• **ACTIVITY**
Note the line containing "Click the Sign in link"; from it through the last line below, give only those lines again, exactly, both ends included, skipping pictures.

• **PROVIDED ENTRIES**
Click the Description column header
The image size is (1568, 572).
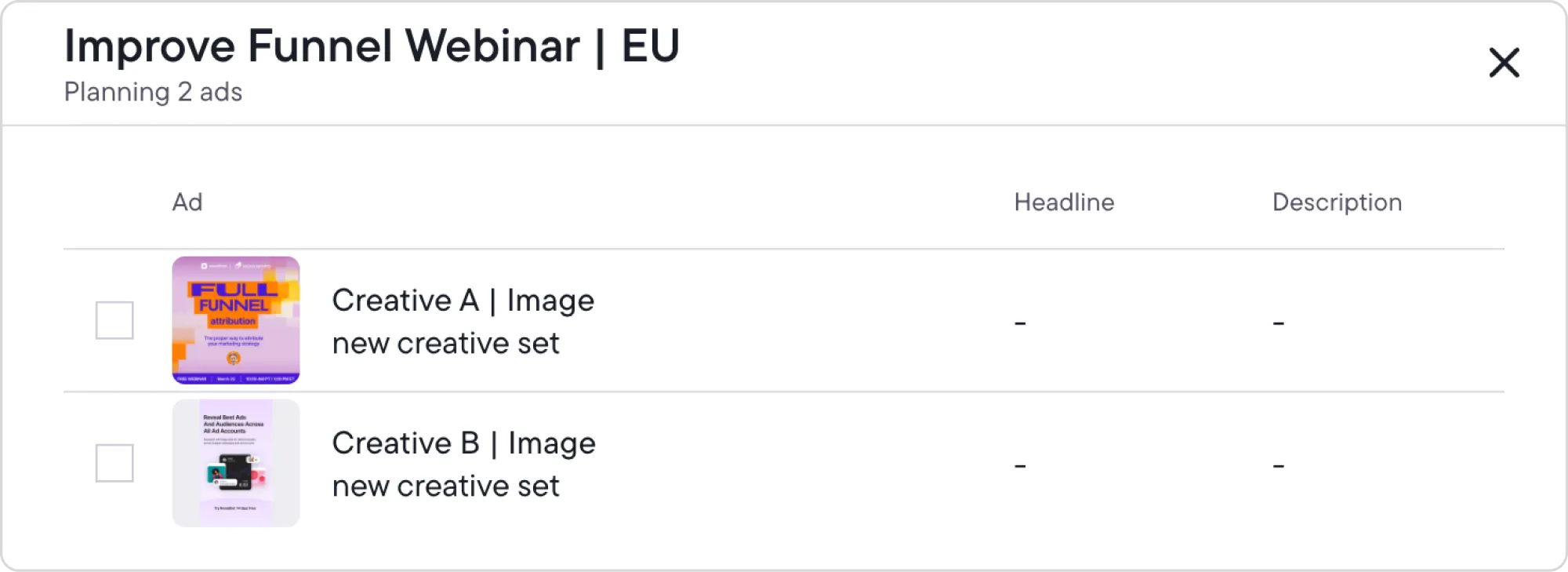point(1338,202)
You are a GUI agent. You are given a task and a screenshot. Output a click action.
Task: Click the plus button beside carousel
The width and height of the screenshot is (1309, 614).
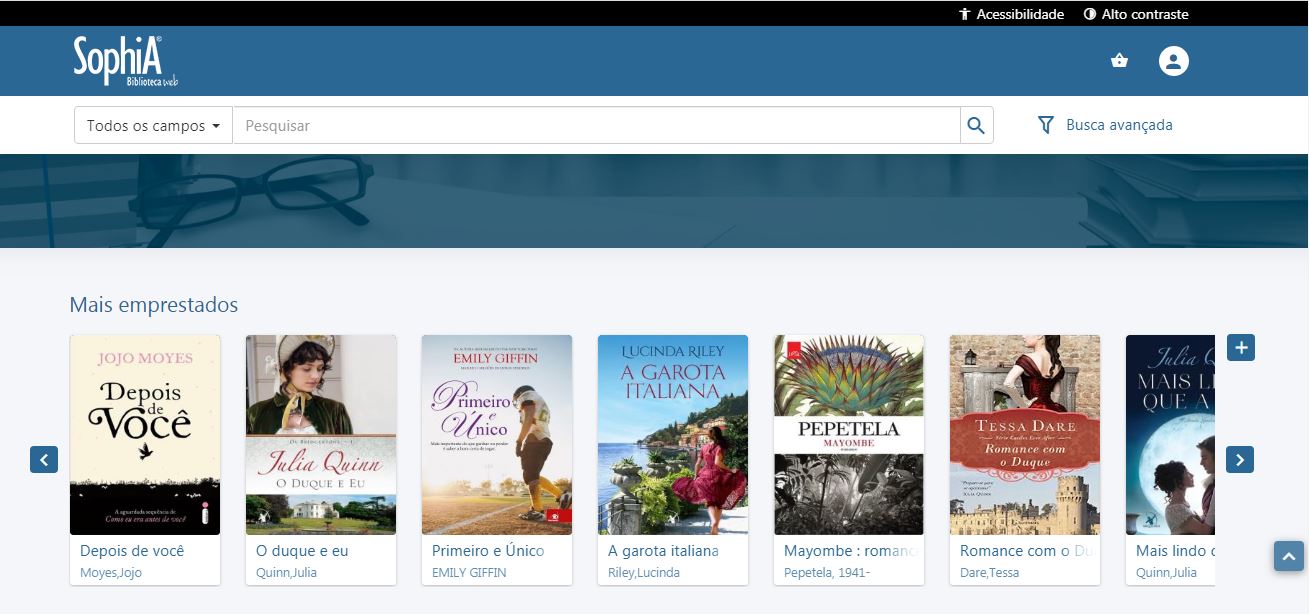pyautogui.click(x=1240, y=347)
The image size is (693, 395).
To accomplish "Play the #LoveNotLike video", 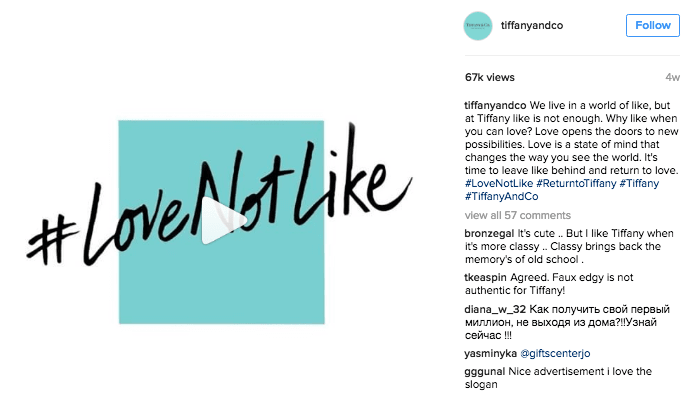I will pos(224,220).
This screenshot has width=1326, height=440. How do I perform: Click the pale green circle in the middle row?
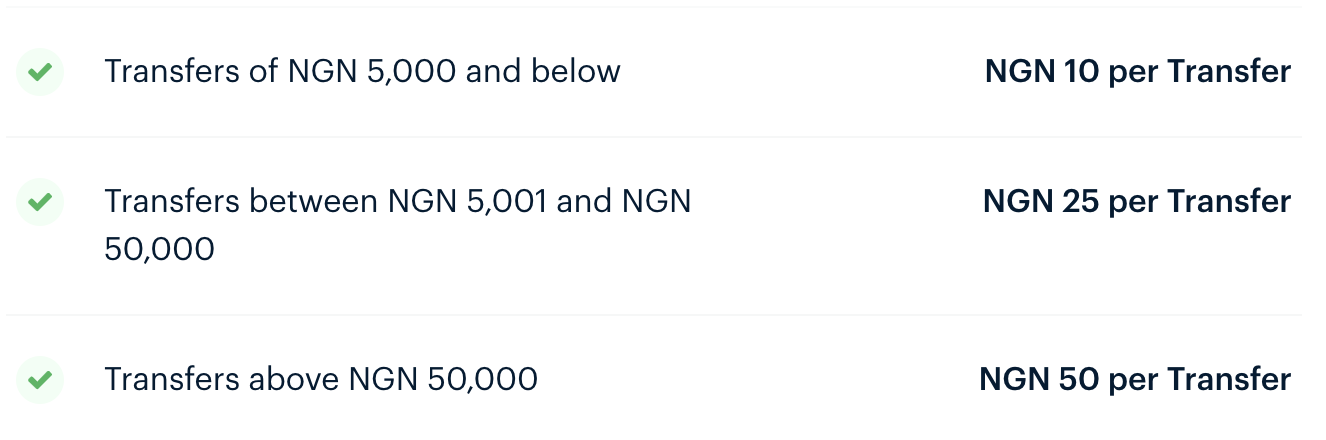coord(40,202)
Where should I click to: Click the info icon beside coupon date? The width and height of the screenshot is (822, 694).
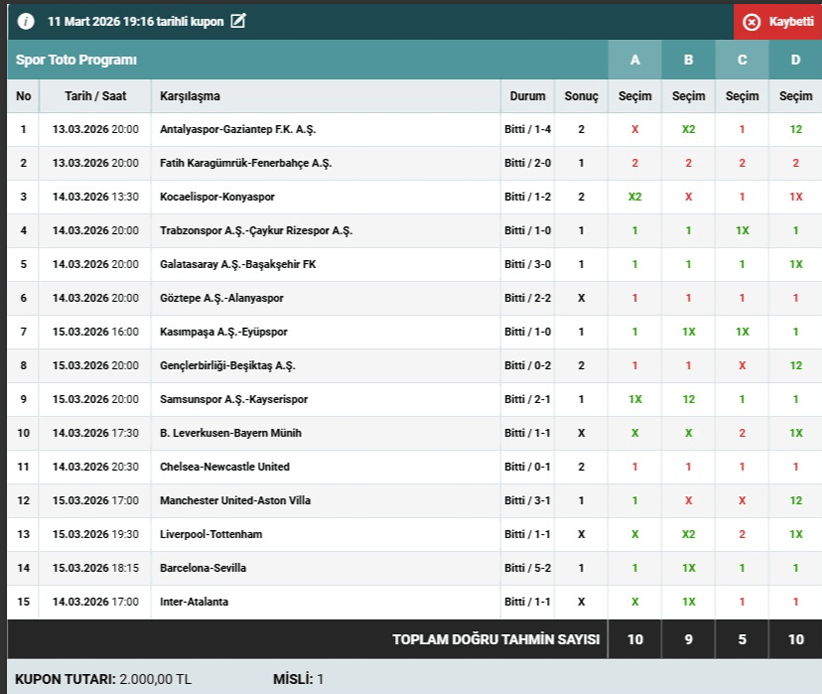(x=26, y=21)
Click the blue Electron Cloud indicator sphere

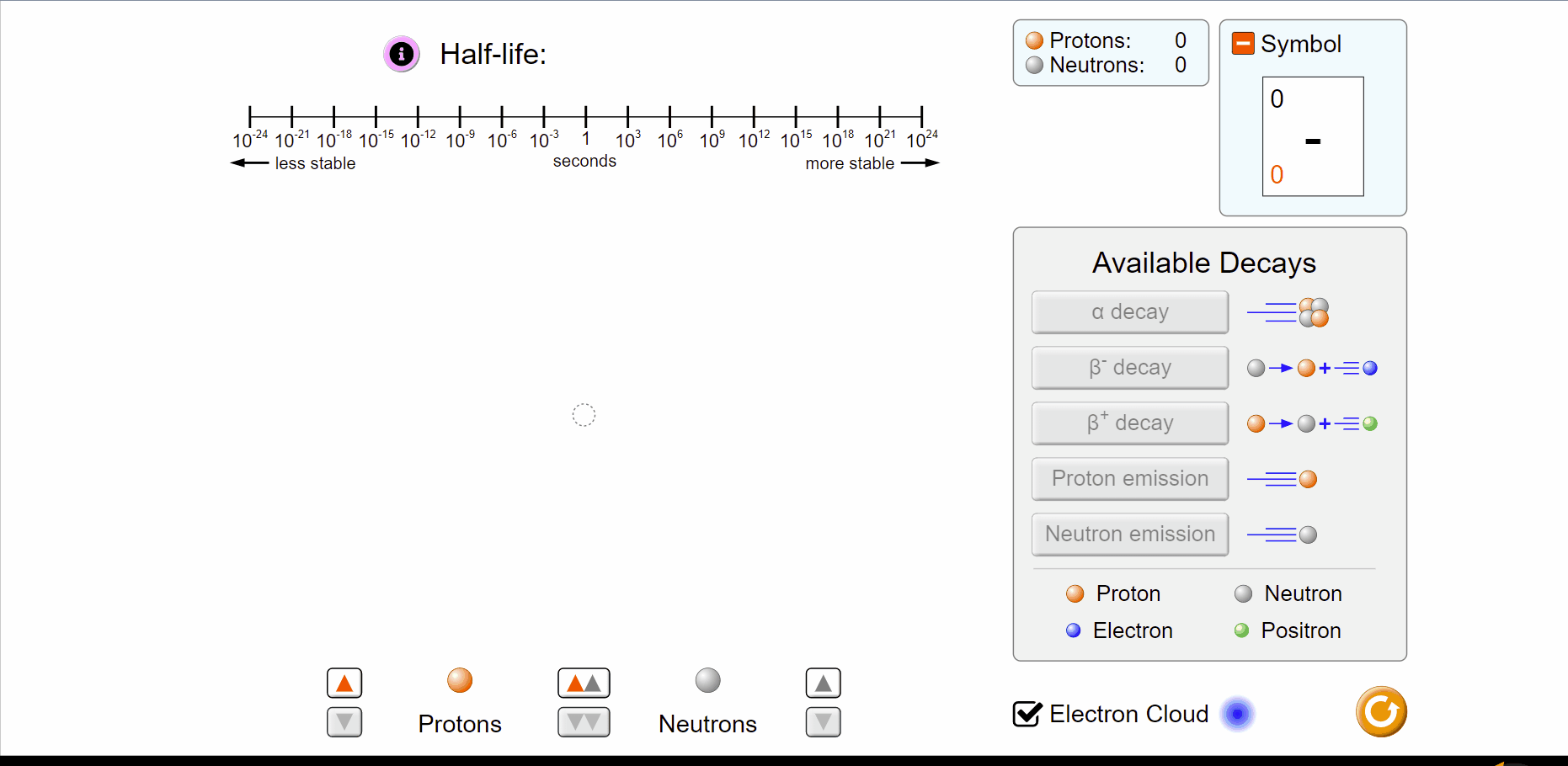pyautogui.click(x=1237, y=714)
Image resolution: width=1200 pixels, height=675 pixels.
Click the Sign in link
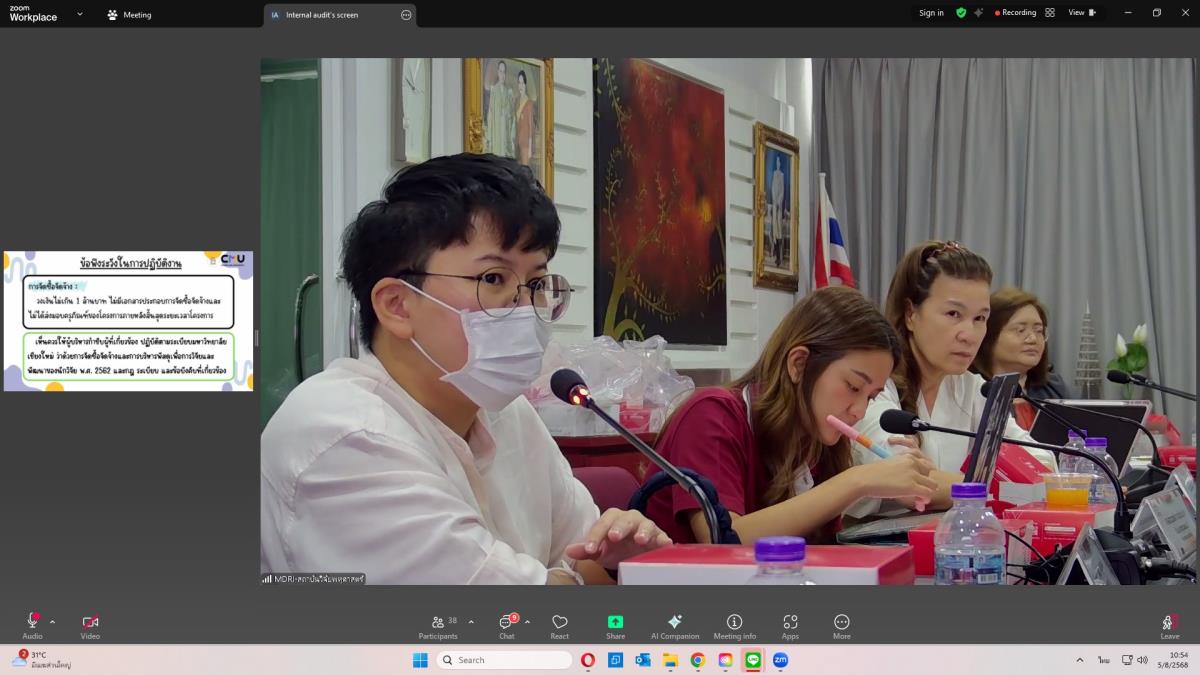point(931,13)
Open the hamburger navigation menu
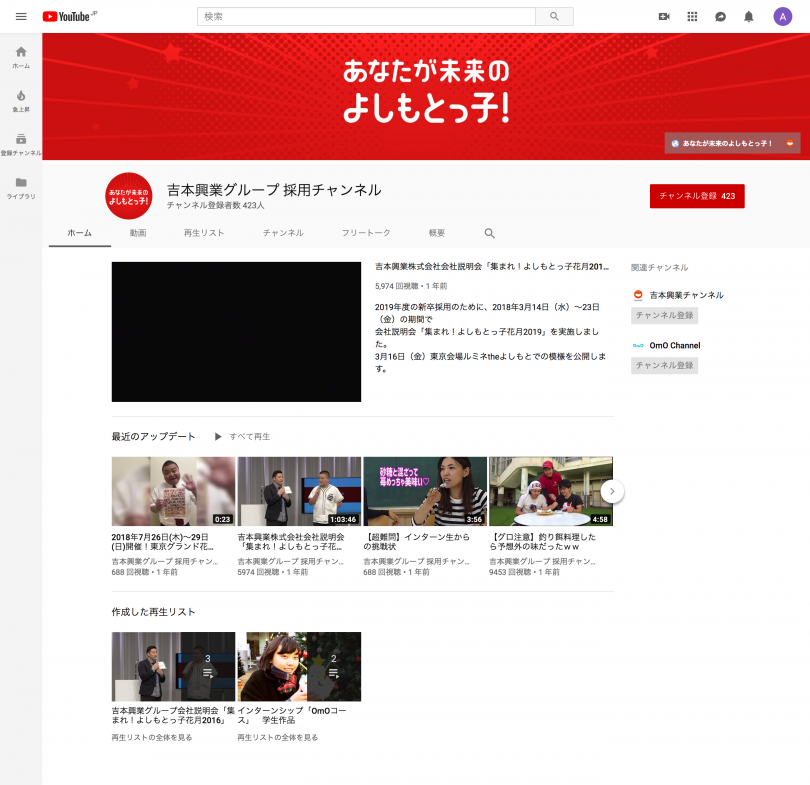Image resolution: width=810 pixels, height=785 pixels. click(20, 16)
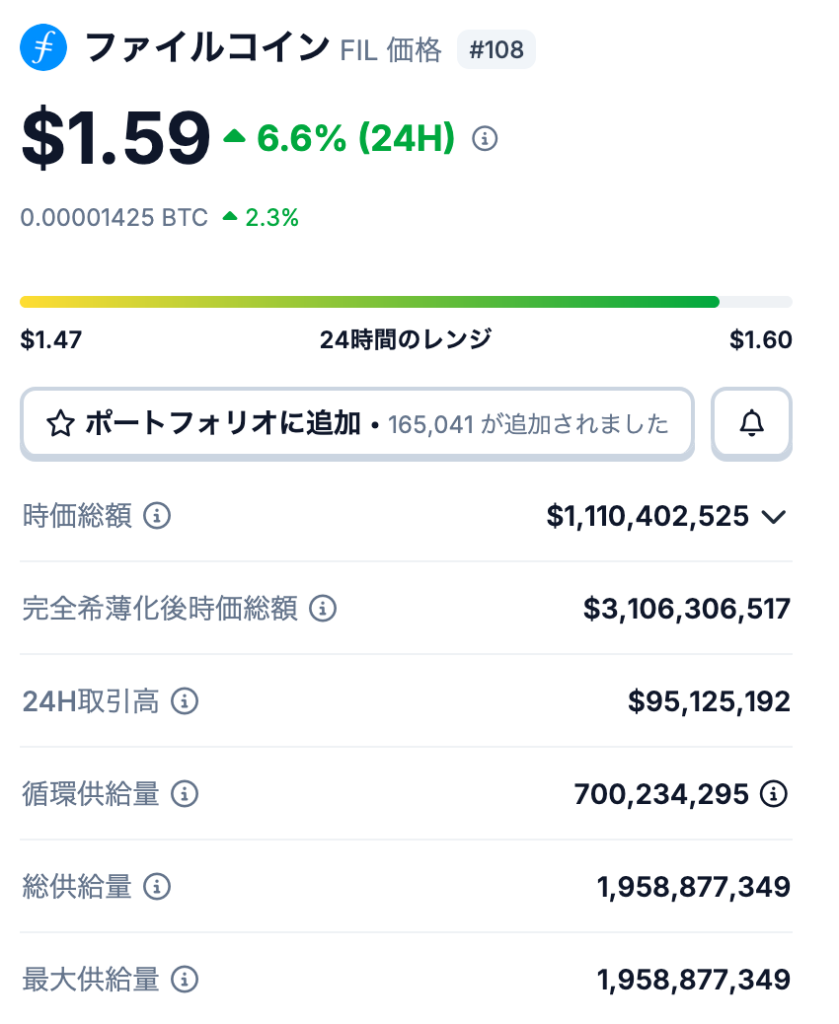Click the star icon in portfolio button
This screenshot has height=1024, width=839.
(x=60, y=424)
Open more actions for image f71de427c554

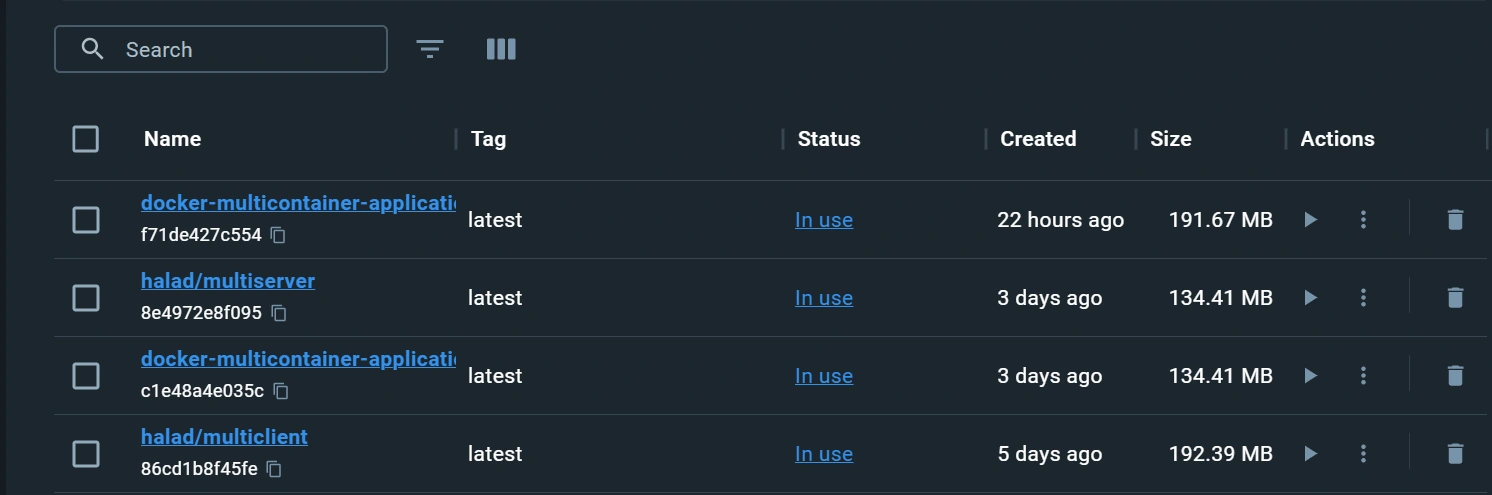[1363, 220]
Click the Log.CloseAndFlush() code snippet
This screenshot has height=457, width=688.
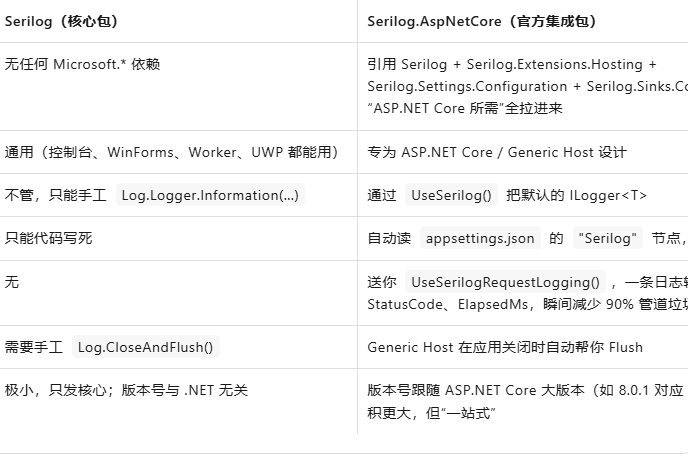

• **SOLUTION FOR THIS PROBLEM**
Click the Sign in link
point(931,13)
Open the hamburger navigation menu
Image resolution: width=810 pixels, height=785 pixels. click(20, 16)
Click the star icon in portfolio button
This screenshot has height=1024, width=839.
(x=60, y=424)
Open more actions for image f71de427c554

[1363, 220]
Click the Log.CloseAndFlush() code snippet
This screenshot has height=457, width=688.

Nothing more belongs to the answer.